TEXT >>

Zorgon... please put this wherever it is most appropriate. Littleenki and I got involved in a discussion about something that happened in 1938 regarding a US destroyer... the USS Nashville. There is a bit of a mystery surrounding her first voyage and I would like to continue that discussion here if thats alright. We had begun in the " Hello, New Amigos" spot I think and quickly outgrew it.

I also wanted to correct an error I made when I wrote that she sailed from Portsmouth. According to other records it was Portland, England. I had Portsmouth on the brain, sorry.

I first learned about the ship when my Dad was encouraged by others to write a short autobiography... more for " the record" than anything else. It was just for his personal file. That paper I think can be found on the Qualight site which has served for years as our family archive. I will try to get a link to it for you.

In that paper Dad mentioned the secret gold shipment. Only he specified that it was 50 million. Now thats a major difference and my Dad was not prone to exageration with record keeping. He very carefully noted how the garbage trucks arrives and how the wooden crates were checked in at the bottom of the gangplank by one set of officers and checked in at the top by the officers of the ships company. I wondered at the time why a lowly seaman would know anything about the technicalities of that much gold.... the entire operation had to be extremely secret. He made a point of noting that they sailed immediately afterward.

ROWS >>
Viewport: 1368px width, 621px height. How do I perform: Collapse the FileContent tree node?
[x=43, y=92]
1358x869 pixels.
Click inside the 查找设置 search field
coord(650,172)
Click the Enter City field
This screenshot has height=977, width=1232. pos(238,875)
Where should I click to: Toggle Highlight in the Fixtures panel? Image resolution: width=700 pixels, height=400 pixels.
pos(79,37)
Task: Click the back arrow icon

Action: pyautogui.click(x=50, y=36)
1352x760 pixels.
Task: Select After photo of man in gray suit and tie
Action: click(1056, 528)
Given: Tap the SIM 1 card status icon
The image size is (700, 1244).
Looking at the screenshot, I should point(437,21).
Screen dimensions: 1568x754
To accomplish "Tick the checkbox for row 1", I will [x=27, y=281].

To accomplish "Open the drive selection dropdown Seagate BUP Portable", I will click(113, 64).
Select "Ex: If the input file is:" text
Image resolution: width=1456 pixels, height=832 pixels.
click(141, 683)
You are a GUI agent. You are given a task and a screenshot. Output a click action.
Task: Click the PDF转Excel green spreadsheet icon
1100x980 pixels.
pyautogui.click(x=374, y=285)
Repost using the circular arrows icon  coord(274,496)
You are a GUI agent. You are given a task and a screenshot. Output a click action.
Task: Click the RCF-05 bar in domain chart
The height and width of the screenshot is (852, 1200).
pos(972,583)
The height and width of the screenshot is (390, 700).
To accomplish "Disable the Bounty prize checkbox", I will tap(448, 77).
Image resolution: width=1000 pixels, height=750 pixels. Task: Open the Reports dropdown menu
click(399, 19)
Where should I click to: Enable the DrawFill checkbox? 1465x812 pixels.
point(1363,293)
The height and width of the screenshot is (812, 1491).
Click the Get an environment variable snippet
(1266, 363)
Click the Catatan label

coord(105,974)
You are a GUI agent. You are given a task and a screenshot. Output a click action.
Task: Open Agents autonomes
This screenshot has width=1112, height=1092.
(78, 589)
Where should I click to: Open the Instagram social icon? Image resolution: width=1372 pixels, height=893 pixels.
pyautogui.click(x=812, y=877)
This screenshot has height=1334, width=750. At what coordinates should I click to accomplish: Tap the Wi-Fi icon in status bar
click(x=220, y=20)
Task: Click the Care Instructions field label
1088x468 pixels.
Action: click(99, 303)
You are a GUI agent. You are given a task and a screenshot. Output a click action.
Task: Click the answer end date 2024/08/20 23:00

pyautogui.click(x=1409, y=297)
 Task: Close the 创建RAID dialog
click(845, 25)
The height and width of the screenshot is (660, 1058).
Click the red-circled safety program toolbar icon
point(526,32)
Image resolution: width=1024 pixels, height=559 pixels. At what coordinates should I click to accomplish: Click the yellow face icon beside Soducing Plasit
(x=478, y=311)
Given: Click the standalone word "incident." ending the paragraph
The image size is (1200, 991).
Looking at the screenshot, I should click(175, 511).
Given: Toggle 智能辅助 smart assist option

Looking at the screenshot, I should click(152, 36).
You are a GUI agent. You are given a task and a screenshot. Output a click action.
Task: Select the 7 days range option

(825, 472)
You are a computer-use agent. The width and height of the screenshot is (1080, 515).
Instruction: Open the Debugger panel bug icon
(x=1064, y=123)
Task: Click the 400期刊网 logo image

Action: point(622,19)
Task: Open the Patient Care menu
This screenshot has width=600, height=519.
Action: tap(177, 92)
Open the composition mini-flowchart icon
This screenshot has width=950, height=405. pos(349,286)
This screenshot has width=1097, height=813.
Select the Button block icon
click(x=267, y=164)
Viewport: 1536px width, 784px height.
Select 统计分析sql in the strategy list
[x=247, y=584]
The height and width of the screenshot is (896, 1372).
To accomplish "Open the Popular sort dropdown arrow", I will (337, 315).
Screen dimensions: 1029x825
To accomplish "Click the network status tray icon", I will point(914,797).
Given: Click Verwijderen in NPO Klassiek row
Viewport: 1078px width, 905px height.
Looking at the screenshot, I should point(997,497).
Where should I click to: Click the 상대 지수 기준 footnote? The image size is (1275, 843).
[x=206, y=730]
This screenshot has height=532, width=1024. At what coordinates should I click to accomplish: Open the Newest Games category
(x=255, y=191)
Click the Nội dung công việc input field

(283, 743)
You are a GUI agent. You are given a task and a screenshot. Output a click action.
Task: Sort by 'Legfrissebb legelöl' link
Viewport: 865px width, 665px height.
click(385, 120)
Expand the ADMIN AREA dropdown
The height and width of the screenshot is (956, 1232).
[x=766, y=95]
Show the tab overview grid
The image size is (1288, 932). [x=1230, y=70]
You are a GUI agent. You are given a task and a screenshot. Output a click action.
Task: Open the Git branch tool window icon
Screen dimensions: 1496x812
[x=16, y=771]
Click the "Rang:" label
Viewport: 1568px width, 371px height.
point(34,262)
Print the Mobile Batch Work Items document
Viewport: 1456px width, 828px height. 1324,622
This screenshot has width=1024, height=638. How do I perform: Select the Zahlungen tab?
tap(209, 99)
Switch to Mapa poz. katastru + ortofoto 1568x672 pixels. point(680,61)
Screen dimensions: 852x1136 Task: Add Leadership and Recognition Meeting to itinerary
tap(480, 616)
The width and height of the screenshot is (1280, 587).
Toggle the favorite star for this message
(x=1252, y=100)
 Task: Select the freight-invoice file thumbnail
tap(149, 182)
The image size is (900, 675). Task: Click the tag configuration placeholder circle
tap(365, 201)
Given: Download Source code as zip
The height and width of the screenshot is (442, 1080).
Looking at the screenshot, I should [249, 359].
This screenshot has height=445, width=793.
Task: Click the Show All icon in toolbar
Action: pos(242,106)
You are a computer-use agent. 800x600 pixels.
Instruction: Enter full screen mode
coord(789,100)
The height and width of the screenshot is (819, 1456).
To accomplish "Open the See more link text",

WORK INSTRUCTIONS >>
(a) According to the forum post, how much did the writer's Dad say the secret gold shipment was?
(b) Rewrite the part of the forum post starting with "In that paper" and going on through "sailed immediately afterward.", replacing "gangplank" with "ramp".
The entries have no connection to the forum post.

SOLUTION LIST >>
(a) 50 million

(b)
In that paper Dad mentioned the secret gold shipment. Only he specified that it was 50 million. Now thats a major difference and my Dad was not prone to exageration with record keeping. He very carefully noted how the garbage trucks arrives and how the wooden crates were checked in at the bottom of the ramp by one set of officers and checked in at the top by the officers of the ships company. I wondered at the time why a lowly seaman would know anything about the technicalities of that much gold.... the entire operation had to be extremely secret. He made a point of noting that they sailed immediately afterward.